Most clubs have in their coaching roster goalkeeper trainers and there are some very good/qualified GK trainers out there. One of my son’s favorite goalkeeper coaches works at a MLS Next club (Florida Rush), he is a part of a 4 keeper coach team. Goalkeepers get to work 3 times a week in a 4/1 ratio. Florida Rush has coughed up some of the best young keepers in the state and I really don’t need to even go into explaining why that is happening.

Most youth soccer clubs have 1 GK coach for as many as 40 keepers. The sessions are once or twice a week and the sessions are usually on a 1 to 10 ratio and USC stats show that this “crowded” training is very much non-effective. 90% of the time there is no plan for the year, the season, the month, the week, it’s just random goalkeeper training.
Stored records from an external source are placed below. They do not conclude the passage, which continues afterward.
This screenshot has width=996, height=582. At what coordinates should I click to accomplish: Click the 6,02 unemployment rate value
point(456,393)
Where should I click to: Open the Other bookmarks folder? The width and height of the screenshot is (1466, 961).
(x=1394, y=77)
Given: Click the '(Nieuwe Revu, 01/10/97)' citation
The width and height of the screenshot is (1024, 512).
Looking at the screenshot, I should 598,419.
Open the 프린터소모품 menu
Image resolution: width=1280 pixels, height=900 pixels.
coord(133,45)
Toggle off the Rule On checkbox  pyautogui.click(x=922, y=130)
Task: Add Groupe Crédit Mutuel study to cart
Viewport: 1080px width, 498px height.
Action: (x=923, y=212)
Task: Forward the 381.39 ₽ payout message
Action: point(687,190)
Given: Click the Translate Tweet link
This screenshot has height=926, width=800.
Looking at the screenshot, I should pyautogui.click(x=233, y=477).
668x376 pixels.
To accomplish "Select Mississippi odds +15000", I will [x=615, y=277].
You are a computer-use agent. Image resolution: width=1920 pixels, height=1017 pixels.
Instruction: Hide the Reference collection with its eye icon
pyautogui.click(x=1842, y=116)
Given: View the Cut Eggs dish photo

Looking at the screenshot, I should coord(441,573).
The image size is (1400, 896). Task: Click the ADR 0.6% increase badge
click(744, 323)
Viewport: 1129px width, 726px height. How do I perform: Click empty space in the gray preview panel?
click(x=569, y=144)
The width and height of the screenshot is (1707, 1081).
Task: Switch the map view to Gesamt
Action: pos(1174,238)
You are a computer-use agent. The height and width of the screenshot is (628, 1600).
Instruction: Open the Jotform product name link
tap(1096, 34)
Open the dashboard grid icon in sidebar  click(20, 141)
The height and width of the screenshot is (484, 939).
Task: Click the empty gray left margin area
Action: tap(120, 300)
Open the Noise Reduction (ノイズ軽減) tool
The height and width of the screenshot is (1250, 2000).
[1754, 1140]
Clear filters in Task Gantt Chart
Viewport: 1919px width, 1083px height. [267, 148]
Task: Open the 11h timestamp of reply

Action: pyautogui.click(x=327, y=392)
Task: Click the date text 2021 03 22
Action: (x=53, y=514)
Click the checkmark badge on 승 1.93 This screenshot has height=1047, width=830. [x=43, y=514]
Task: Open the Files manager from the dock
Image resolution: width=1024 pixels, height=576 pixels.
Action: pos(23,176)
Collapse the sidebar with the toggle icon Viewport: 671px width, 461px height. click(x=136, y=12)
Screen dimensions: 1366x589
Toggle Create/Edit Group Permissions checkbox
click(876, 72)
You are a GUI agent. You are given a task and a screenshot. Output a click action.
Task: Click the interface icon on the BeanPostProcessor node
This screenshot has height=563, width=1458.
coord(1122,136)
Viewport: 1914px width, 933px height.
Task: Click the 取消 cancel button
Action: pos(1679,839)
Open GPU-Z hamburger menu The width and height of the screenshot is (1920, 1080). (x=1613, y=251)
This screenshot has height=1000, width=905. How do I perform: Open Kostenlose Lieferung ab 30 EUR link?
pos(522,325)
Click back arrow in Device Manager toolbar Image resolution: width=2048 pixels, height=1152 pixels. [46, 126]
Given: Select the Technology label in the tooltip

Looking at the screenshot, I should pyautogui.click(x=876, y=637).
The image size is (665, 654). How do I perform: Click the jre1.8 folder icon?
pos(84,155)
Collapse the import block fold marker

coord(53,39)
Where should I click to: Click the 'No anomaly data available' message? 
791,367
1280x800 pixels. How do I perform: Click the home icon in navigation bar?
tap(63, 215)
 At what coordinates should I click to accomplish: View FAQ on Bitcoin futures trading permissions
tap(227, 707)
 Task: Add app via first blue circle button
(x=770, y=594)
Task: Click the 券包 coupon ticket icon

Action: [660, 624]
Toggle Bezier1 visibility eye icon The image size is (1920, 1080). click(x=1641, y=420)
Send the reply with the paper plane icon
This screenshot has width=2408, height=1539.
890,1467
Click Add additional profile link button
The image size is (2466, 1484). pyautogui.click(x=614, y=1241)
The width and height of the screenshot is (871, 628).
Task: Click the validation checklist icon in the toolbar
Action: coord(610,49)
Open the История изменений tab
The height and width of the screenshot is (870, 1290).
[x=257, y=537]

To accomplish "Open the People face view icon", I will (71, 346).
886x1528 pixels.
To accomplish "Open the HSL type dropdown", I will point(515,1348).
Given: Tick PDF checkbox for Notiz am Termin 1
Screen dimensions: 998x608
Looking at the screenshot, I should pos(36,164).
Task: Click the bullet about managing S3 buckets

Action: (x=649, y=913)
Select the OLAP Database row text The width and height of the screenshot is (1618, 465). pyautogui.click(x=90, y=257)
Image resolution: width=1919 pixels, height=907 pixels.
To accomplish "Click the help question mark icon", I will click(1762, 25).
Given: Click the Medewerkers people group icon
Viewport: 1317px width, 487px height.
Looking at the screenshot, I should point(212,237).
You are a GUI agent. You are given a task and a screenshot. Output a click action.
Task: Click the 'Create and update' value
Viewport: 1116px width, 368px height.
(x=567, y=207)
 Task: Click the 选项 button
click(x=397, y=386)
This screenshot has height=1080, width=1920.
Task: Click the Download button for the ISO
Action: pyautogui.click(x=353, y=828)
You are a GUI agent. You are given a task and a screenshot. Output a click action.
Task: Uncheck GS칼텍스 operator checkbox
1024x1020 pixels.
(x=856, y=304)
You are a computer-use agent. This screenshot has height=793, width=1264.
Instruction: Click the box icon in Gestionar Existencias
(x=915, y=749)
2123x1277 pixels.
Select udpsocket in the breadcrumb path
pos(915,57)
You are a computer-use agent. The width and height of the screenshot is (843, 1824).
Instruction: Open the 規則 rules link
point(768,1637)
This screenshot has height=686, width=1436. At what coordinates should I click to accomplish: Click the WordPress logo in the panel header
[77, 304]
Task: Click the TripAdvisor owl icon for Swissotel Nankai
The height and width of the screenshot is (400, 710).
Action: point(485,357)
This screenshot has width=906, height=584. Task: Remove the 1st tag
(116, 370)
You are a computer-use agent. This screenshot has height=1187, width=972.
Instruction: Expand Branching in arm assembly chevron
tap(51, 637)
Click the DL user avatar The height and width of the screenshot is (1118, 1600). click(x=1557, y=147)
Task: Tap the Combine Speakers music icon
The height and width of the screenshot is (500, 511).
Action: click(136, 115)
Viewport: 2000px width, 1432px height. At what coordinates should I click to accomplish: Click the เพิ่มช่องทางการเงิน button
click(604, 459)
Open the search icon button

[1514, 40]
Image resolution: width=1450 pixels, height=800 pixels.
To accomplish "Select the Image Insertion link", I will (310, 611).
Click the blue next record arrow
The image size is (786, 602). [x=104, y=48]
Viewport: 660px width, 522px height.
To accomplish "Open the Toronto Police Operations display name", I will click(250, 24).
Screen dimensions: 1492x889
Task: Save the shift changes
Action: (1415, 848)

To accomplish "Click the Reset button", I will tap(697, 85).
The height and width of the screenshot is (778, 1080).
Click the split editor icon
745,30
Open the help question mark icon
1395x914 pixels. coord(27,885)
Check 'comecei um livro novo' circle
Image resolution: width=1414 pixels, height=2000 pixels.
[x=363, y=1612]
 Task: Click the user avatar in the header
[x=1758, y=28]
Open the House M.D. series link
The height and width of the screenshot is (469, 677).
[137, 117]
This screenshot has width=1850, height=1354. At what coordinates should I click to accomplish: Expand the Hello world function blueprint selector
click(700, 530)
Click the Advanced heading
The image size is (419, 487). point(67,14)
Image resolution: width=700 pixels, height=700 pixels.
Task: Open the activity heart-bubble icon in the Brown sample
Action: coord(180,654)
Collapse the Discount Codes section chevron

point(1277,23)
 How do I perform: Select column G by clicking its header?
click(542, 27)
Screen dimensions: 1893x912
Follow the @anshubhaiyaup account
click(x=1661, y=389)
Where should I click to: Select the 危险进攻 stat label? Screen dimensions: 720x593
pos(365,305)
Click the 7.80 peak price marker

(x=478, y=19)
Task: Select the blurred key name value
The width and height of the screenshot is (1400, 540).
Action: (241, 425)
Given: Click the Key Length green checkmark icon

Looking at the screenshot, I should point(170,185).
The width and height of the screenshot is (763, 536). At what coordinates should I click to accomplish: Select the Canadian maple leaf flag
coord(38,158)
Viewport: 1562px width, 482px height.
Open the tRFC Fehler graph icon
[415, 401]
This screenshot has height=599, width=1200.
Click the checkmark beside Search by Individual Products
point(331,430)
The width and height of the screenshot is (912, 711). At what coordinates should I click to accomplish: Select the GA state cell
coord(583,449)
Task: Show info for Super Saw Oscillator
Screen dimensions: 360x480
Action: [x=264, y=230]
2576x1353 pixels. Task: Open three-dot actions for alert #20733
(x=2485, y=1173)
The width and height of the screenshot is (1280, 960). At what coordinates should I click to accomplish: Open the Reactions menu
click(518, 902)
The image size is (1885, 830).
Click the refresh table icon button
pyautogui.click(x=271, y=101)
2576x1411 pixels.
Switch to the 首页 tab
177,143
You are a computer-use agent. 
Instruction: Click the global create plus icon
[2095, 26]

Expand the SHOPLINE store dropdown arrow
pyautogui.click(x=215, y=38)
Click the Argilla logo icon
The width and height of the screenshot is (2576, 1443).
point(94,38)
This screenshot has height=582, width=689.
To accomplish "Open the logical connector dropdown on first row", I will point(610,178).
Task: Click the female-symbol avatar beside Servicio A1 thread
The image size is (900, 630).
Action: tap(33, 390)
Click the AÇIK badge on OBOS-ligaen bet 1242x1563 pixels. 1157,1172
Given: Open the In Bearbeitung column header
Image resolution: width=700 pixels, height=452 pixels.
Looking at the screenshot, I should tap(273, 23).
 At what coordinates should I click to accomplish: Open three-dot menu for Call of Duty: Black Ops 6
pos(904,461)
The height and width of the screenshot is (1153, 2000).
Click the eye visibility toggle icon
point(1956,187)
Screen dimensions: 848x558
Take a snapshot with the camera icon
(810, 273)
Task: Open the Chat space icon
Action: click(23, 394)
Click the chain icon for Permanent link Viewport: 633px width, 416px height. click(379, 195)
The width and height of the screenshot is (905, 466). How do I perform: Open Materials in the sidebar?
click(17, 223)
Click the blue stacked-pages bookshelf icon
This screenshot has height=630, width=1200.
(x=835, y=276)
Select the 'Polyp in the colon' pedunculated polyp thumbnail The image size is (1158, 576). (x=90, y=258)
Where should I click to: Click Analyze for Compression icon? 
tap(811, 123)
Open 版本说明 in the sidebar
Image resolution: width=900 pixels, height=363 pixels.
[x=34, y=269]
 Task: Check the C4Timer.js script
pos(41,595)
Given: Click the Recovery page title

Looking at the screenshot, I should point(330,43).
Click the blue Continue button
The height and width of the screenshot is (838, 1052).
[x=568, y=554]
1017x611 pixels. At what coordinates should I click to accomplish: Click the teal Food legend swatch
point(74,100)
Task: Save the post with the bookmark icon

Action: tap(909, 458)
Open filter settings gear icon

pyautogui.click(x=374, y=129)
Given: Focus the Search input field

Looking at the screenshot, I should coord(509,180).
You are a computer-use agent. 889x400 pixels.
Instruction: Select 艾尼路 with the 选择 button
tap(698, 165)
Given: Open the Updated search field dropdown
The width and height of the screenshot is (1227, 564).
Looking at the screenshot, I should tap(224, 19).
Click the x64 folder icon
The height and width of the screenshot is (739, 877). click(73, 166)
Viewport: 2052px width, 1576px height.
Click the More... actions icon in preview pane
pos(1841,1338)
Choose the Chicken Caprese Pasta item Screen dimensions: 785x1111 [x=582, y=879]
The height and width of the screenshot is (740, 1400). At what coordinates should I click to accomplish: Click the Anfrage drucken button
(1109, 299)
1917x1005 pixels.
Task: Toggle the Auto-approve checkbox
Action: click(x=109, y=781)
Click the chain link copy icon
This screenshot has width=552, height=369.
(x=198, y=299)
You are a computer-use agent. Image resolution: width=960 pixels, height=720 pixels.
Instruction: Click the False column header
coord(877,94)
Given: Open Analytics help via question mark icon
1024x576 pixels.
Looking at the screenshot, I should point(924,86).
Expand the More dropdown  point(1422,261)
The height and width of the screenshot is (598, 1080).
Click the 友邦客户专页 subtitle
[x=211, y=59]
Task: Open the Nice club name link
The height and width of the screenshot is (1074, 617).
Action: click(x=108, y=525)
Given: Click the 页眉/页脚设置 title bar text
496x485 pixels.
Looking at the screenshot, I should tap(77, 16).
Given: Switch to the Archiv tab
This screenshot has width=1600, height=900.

What I noticed in the United Kingdom is that head coaches will have a plan for their keepers and that plan is not an “Extra” it’s normal practice, the keeper is a part of the team, they have nothing less as a defender, midfielder or striker in the eyes of the head coach. With great regret I noticed in the most here in the U.S. there is absolutely no focus during team training on the goalkeeper. There are no drills that are built to integrate the goalkeeper into the team pattern. 90% of coaches will complain on a GK’s mistake, but will not give an explanation on how to fix the issue addressed, simply because they don’t know how to, or because the goalkeeper (in their eyes) is there just to stop balls from going in (once again… in their eyes).

The UEFA and the USSF license B courses actually obligate the candidate coach to know the basics of goalkeeping, so coaches with a B, A and Pro license, why are you implementing integrated sessions in team practice that involve the goalkeeper. Why are you not educating the team on the GK role? The coaches that do… well you can see that during the game!

I have the perfect example:
A club came out with a program that once a week defenders, midfielders and strikers will work separately. I think that it is an outstanding idea that all the defenders work together, like the midfielders and the strikers. The coaches can focus on detailed specifics with the players and in the long run these sessions will pay off!… But what about the goalkeepers? Where will they be training?

A concerned goalie-parent contacted the club director and his reply was “Talk to your team coach”. In other words, they did not put the goalkeepers into this program. You’d expect them to say: “Week one with the defenders working on back-passing and distribution. Week two with the strikers to work on shot-stopping and positioning” . It’s not rocket science, it’s the basics they teach you during your soccer licensing!!!!

It’s like going to mechanic for a complete check-up on your car. Engine tune-up, hydraulics and electrical check, breaks recalibrated, but they don’t take a look at the transmission! It may seem ridiculous, but this comparison is “SPOT-ON”.